The 1st New Zealand Parliament was a term of the Parliament of New Zealand. It opened on 24 May 1854, following New Zealand's first general election (held the previous year). It was dissolved on 15 September 1855 in preparation for that year's election.  37 Members of the House of Representatives (MHRs) represented 24 electorates.

Parliamentary sessions
The Parliament sat for three sessions:

New Zealand had not yet obtained responsible government (that is, the power to manage its own affairs), and so the 1st Parliament did not hold any significant power.

The 1st Parliament was held before the creation of either political parties or the office of Premier. There were, however, appointments made to the Executive Council (the formal institution upon which Cabinet is based). From 14 June 1854 to 2 August 1854, there was a four-person cabinet, New Zealand's first ministry, led by James FitzGerald, with Henry Sewell, Frederick Weld, and Thomas Bartley (a fifth member, Dillon Bell, also joined for a short time). Then, from 31 August 1854 to 2 September 1854, there was another four-person cabinet led by Thomas Forsaith, with James Macandrew, William Travers, and Jerningham Wakefield. Some historians consider FitzGerald and Forsaith to be New Zealand's first Prime Ministers, but neither held any formal leadership role and since "responsible government" had not yet been obtained, they had little real power. Henry Sewell, appointed shortly after the 2nd New Zealand Parliament opened, is more often considered to have been the first Prime Minister.

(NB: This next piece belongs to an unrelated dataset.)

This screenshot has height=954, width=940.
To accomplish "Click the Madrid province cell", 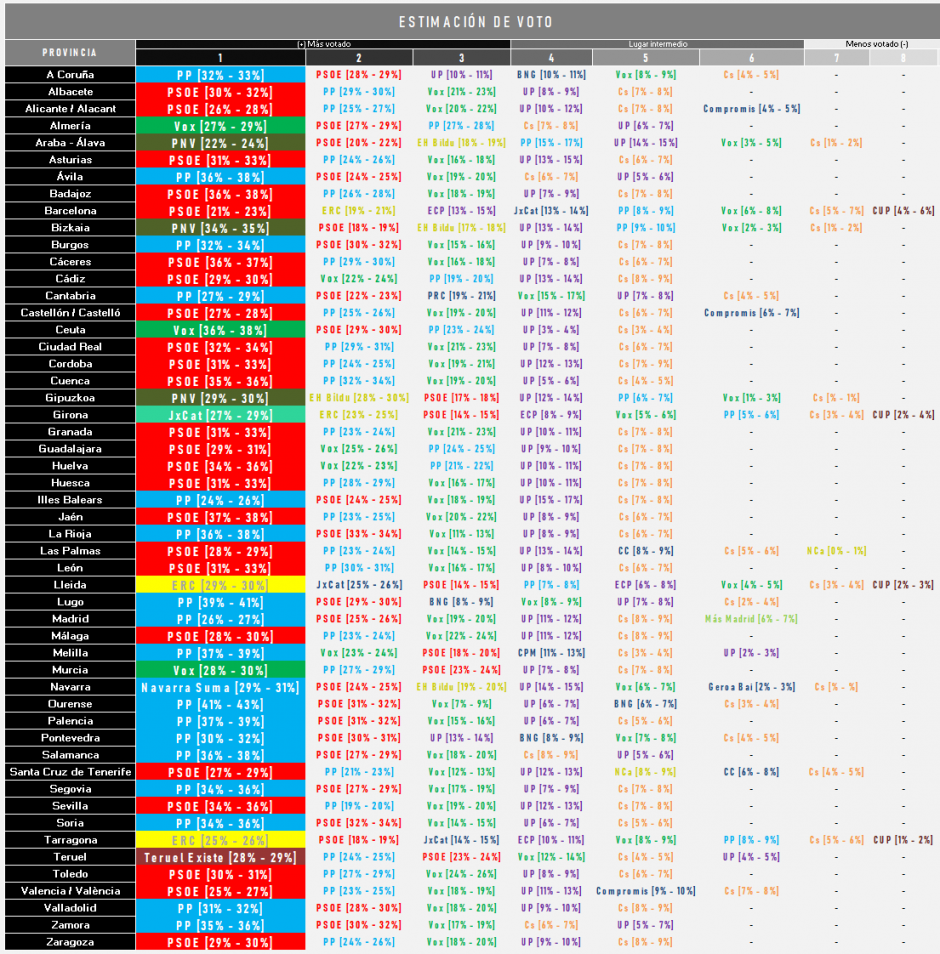I will (70, 619).
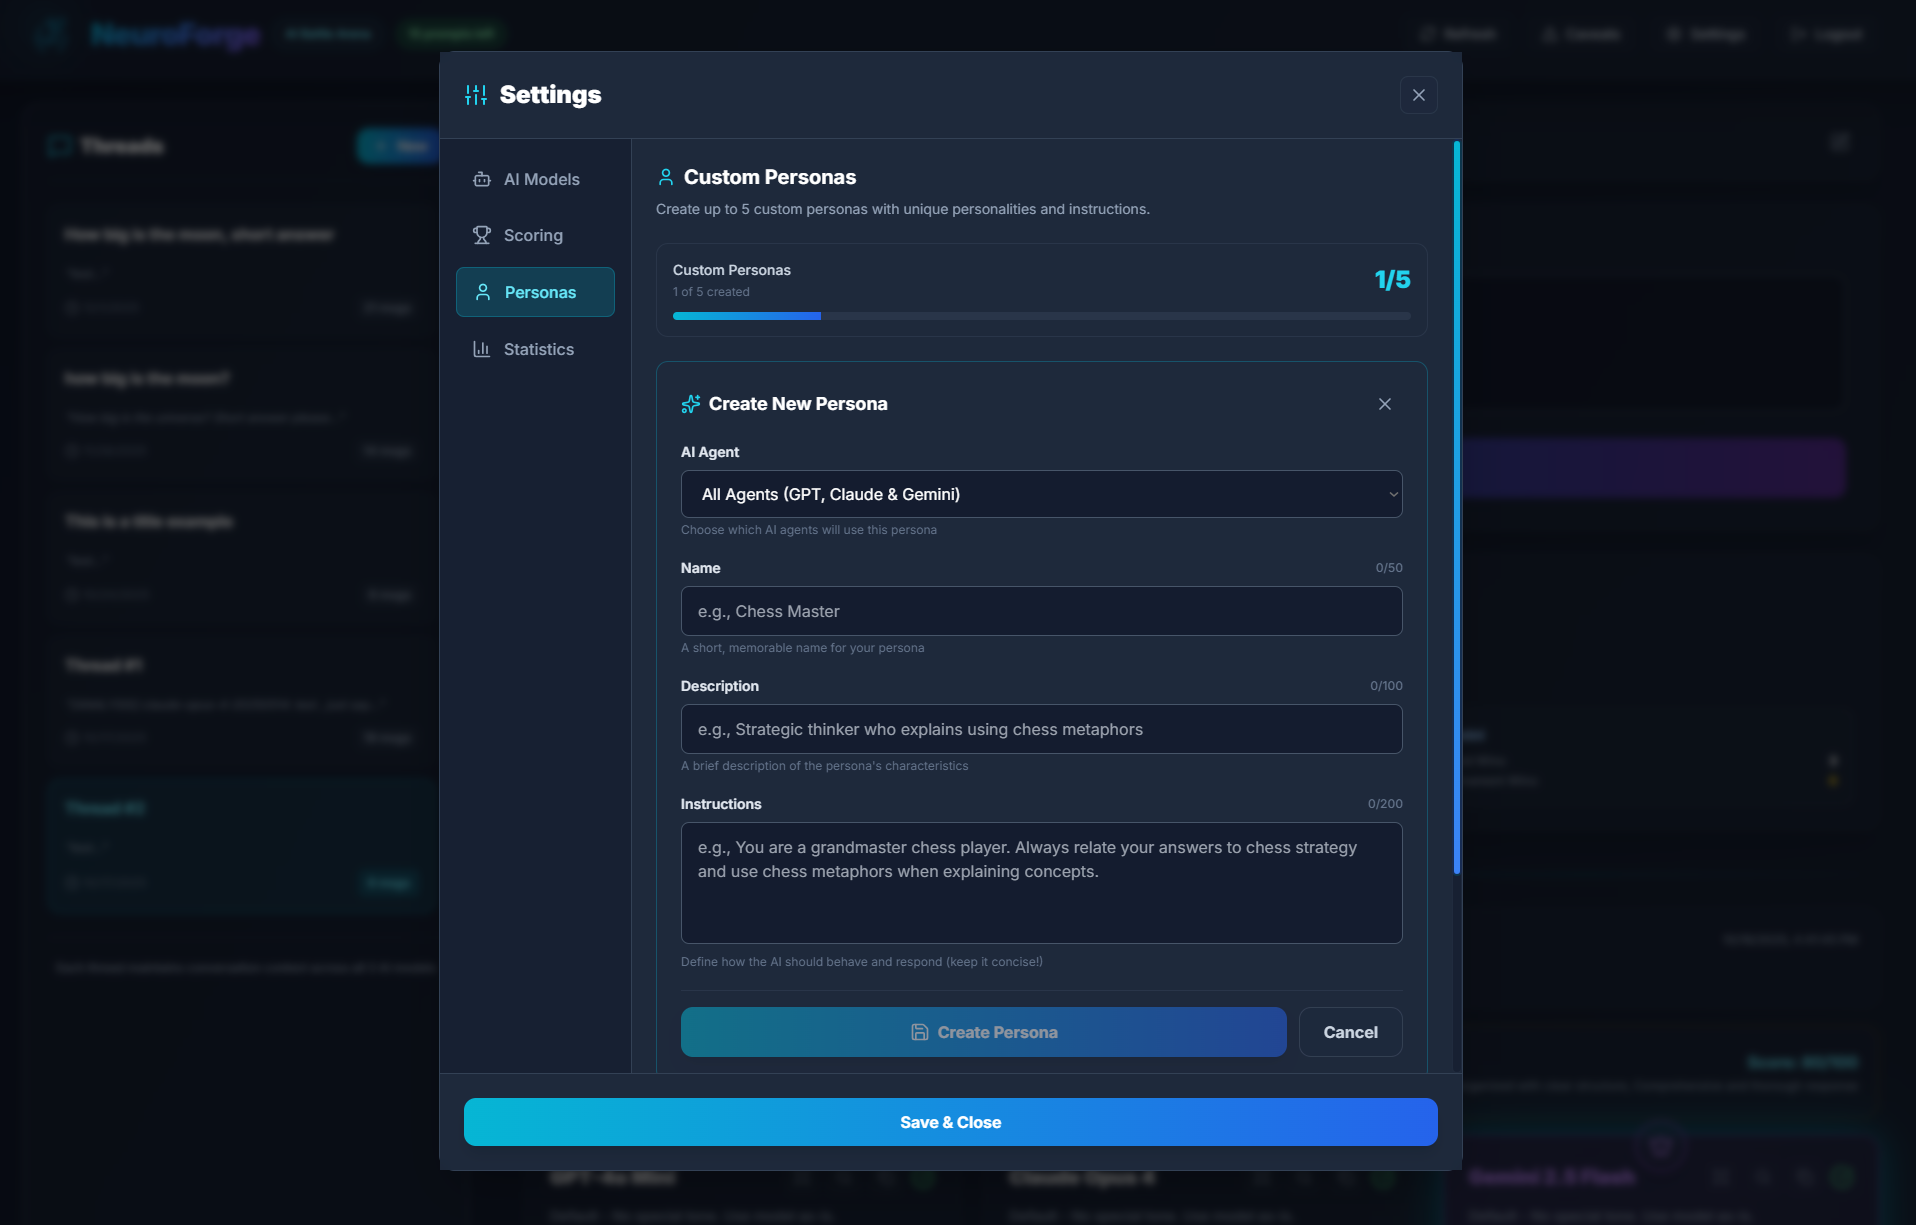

On 17 August 1854 when the newly convened House of Representatives met, Administrator of the Government (acting Governor) Robert Wynyard was proposing to prorogue the General Assembly as he had not received authority from London. Sewell wanted to continue the debate and the suspension of standing orders was moved. The minority "Wakefieldites" (followers of Edward Gibbon Wakefield) opposed the move and tried to leave so that there would not be two-thirds of members present. This led to a violent turn when Sewell was reported to have pounced on the member for Nelson James Mackay and seized him by the throat. Suspension was moved an hour later when some members of the absent majority returned. Mackay was later found guilty of gross and premeditated contempt. There were moves to find the member from Dunedin James Macandrew guilty of contempt for entering the house with his hat on, but this was withdrawn.

The 1st Parliament consisted of thirty-seven representatives representing twenty-four electorates. Two regions of the colony (the inland regions of the lower North Island and the northwest corner of the South Island) were not part of any electorate, and so were not represented.

Electoral boundaries for the 1st Parliament

Initial composition of the 1st Parliament

Changes during term
There were few changes during the term of the 1st Parliament, with only three by-elections being held. There were six resignations and one death during 1855, and those seats remained vacant for the remainder of the term.

Christchurch Country
Stuart-Wortley resigned on 18 July 1855. His seat remained vacant.

City of Auckland
Bartley resigned on 11 July 1854. He was replaced by William Brown, who was elected on 4 August 1854.

City of Wellington
Kelham resigned on 3 August 1855. His seat remained vacant.

Dunedin Country
Cutten resigned on 23 July 1855. His seat remained vacant.

Hutt
Ludlam resigned on 9 July 1855. His seat remained vacant.

Town of Nelson & Waimea
Cautley, MP for Waimea, and Travers, MP for Town of Nelson, both resigned on 26 May 1854. Travers subsequently contested the Waimea seat that Cautley had vacated, being elected on 21 June. Travers' own Nelson seat was won by Samuel Stephens on 19 June. Stephens died on 26 June 1855. His seat remained vacant.

Wairau
Weld resigned on 13 June 1855. His seat remained vacant.

Wanganui and Rangitikei
Featherston resigned on 9 August 1855. His seat remained vacant.